Credit: GCore

Luxembourg-based provider of AI, cloud, network and security infrastructure, Gcore, hosted the inaugural edition of Gcore Connect on Monday 6 July 2026, at MUDAM in Luxembourg-Kirchberg, bringing together over 120 senior technology leaders, investors and government officials from more than 25 countries to debate the future of AI infrastructure and European digital sovereignty.

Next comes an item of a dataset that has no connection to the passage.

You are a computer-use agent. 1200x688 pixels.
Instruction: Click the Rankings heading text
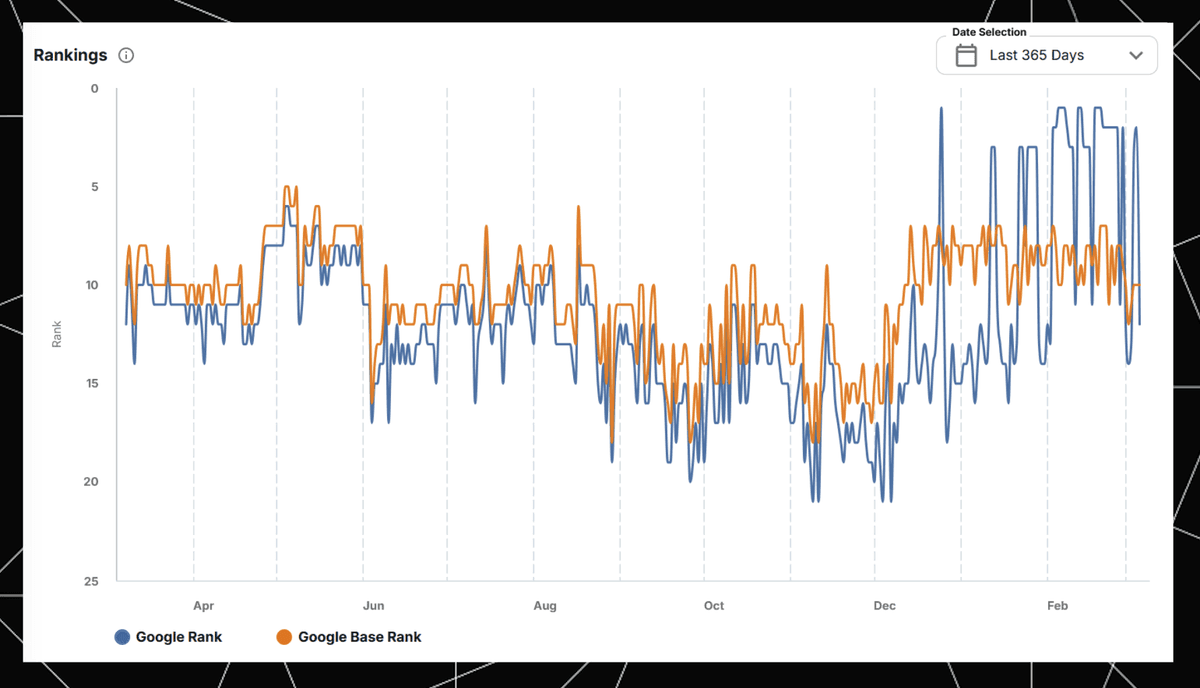click(70, 55)
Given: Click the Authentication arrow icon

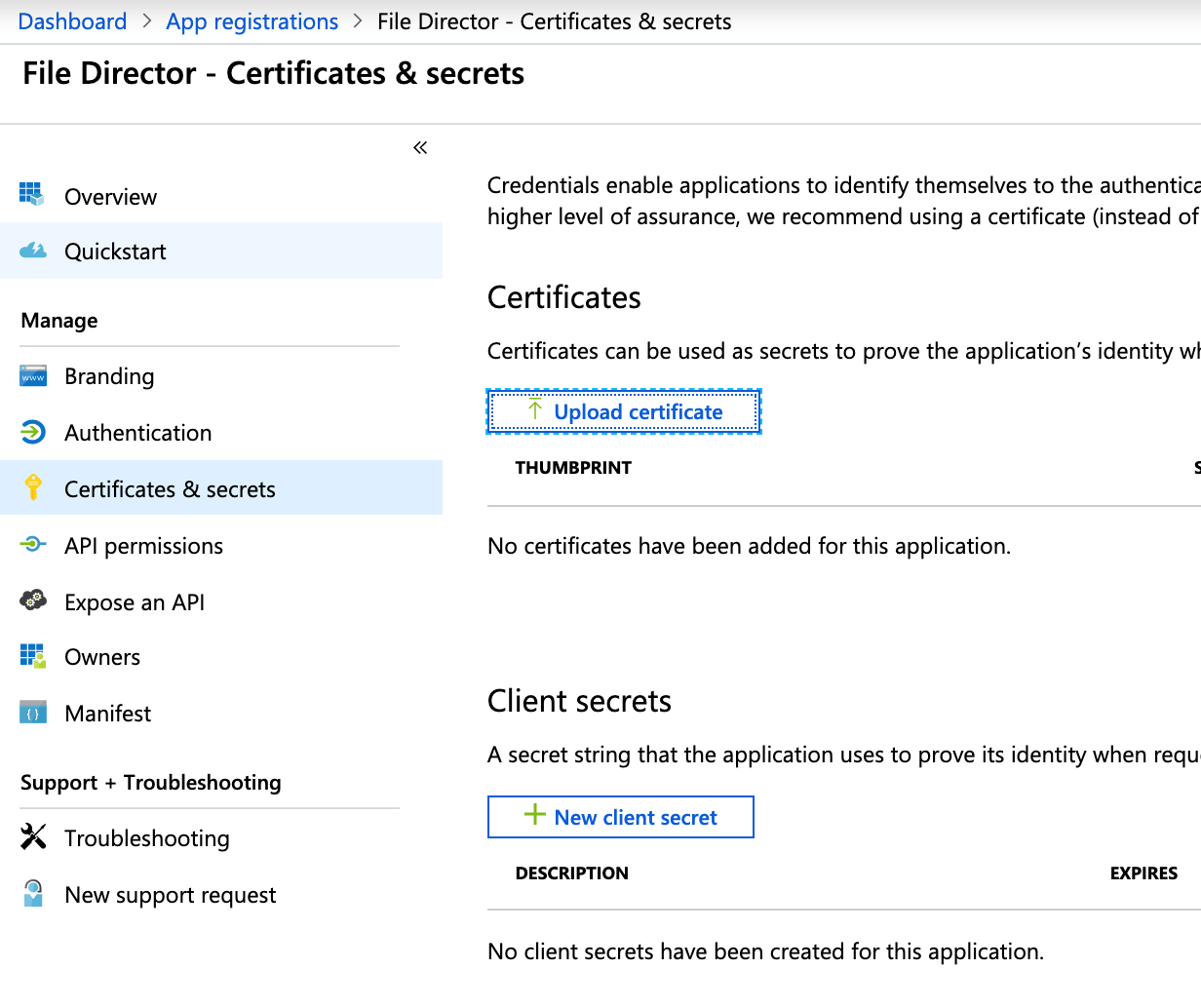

The forum featured government officials, investors and experts alongside Gcore’s board, including Dr Philipp Rösler (Former Vice Chancellor of Germany) and Dr Feiyu Xu (University Professor of Industrial AI). The event framed a critical consensus: Europe stands at a decisive technological inflection point where infrastructure sovereignty and targeted industrial policy must be prioritised to secure the continent's digital future.

European digital sovereignty & the industrial AI opportunity

During the forum, panels addressed the delicate balance between strict European regulatory compliance and global technological competitiveness. The core insight emerged that the AI race between the USA, China and Europe is reshaping the global balance of economic power. According to some experts, it might even be the next industrial revolution. 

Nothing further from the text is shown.